# OBS Black Screen Fix (AMD)



## BrokeWeeaboo (Sep 1, 2019)

Note: This thread is aimed primarily at fixing black screens for AMD Laptop users and also Multi-Adapter Graphics Laptop Thingies. Basically, your device has a lot of graphics cards. 

Ok. So a while ago I used OBS and it worked fine. No black screen, no OBS (*O*h this is so *B**ll*S*hit) moments, no nothin'. Just good recording. However, a while back I started getting the infamous OBS black screen. I couldn't fix it. It was impossible. I did everything. I reinstalled my drivers. I even clicked page 2 on Google (that's REAL dedication).
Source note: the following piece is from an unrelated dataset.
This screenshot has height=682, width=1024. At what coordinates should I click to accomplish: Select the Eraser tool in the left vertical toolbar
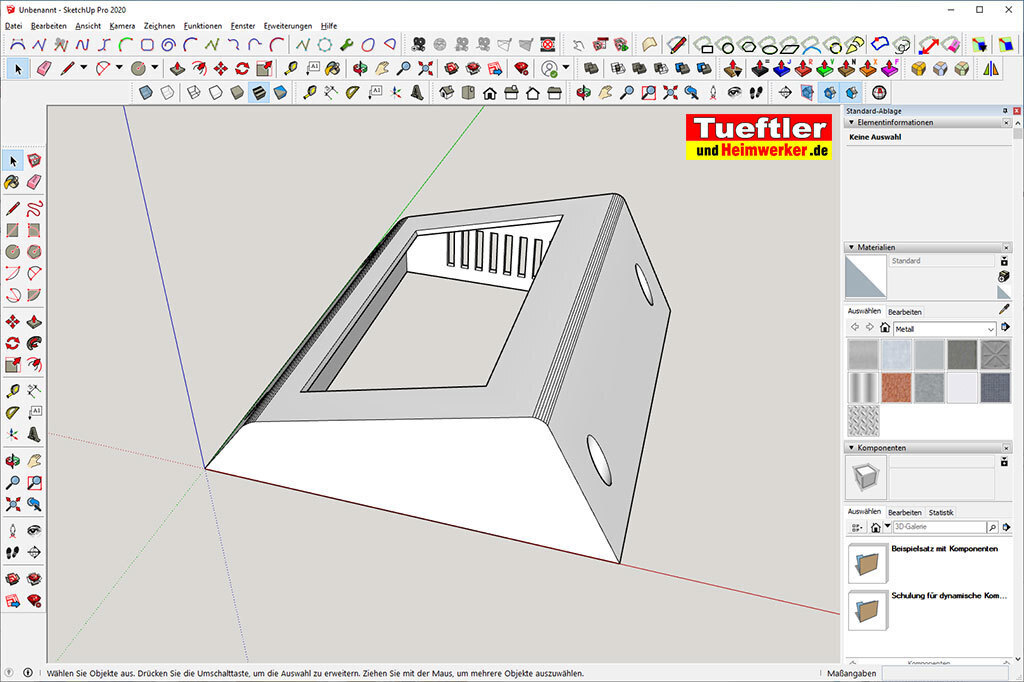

After some intense research, I have fixed my black screen and have compiled a list of fixes for this black screen. 

Fix #1 (My fix): Go to AMD settings. Go to system, then switchable graphics. There you should see a bunch of running applications, and OBS should be among them (you should have OBS running BTW). Click it, and set it to power saving. If for whatever reason it switches back to High Performance and doesn't save, then here is how you fix it (this is what happened to me). 
Go to your power plan. Just type Power or Power Plan in your windows search bar 


Then go into that Power Plan. It should look a little something like this:



After that, change your setting to look a little bit like this: 


You want to have pretty much every setting related to AMD and your graphics to be at Power Saving, forced Power Saving, etc. Now just click apply and you're pretty much good to go. Your AMD Setting will run OBS on Power Saving by default. Note that this will force AMD to run EVERYTHING on power saving (Games included) so expect a pretty heavy performance debuff. 
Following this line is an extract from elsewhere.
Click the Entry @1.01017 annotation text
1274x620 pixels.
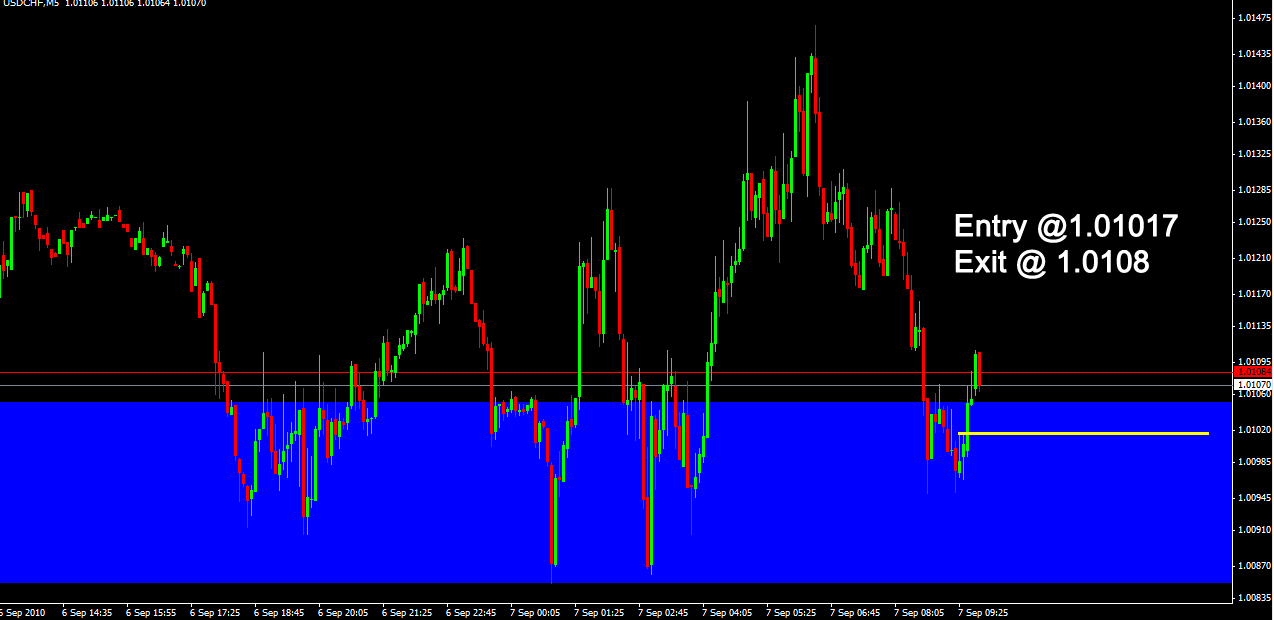click(x=1066, y=227)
You might be able to still run OBS on Power Saving by setting your power plan to run at Normal or whatever but I've never tried that before. Honestly, the performance debuff probably won't even be that noticeable.


FIx #2: Ok this isn't for AMD but f*ck it, I don't give a care. Go to your Nvidia GPU settings. There you should be able to go to switchable graphics or something like that. I've never used Nvidia before. There, set OBS as power saving. You might have to change your power plan for this too. 

FIx #3: Go run OBS as Administrator. Never did anything for me but hey it might fix it for you.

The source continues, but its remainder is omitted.